Her eyes grew distinctly bigger. She had never been bantered before in her life. The late subtle poet’s method of making himself unpleasant was merely savage and abusive. Fyne had been always solemnly subservient. What other men she knew I cannot tell but I assume they must have been gentlemanly creatures. The girl-friends sat at her feet. How could she recognize my intention. She didn’t know what to make of my tone.
“Are you serious in what you say?” she asked slowly. And it was touching. It was as if a very young, confiding girl had spoken. I felt myself relenting.
“No. I am not, Mrs. Fyne,” I said. “I didn’t know I was expected to be serious as well as sagacious. No. That science is farcical and therefore I am not serious. It’s true that most sciences are farcical except those which teach us how to put things together.”

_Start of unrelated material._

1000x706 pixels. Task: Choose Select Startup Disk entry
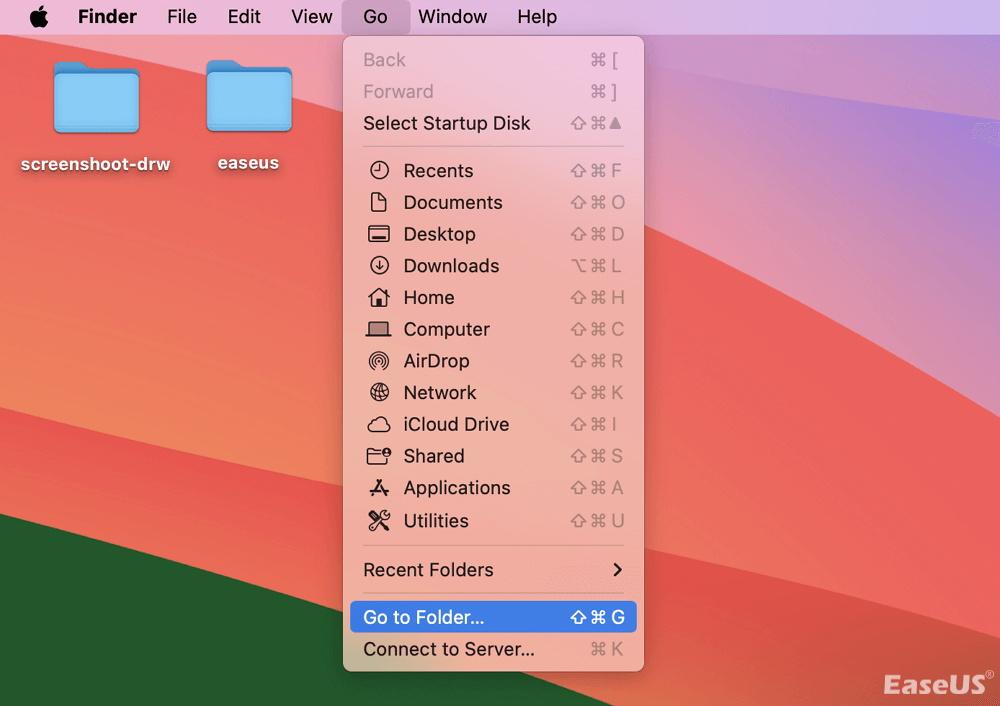pyautogui.click(x=447, y=123)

“The question is how to keep these two people apart,” she struck in. She had recovered. I admired the quickness of women’s wit. Mental agility is a rare perfection. And aren’t they agile! Aren’t they — just! And tenacious! When they once get hold you may uproot the tree but you won’t shake them off the branch. In fact the more you shake . . . But only look at the charm of contradictory perfections! No wonder men give in — generally. I won’t say I was actually charmed by Mrs. Fyne. I was not delighted with her. What affected me was not what she displayed but something which she could not conceal. And that was emotion — nothing less. The form of her declaration was dry, almost peremptory — but not its tone. Her voice faltered just the least bit, she smiled faintly; and as we were looking straight at each other I observed that her eyes were glistening in a peculiar manner. She was distressed. And indeed that Mrs. Fyne should have appealed to me at all was in itself the evidence of her profound distress. “By Jove she’s desperate too,” I thought. This discovery was followed by a movement of instinctive shrinking from this unreasonable and unmasculine affair. They were all alike, with their supreme interest aroused only by fighting with each other about some man: a lover, a son, a brother.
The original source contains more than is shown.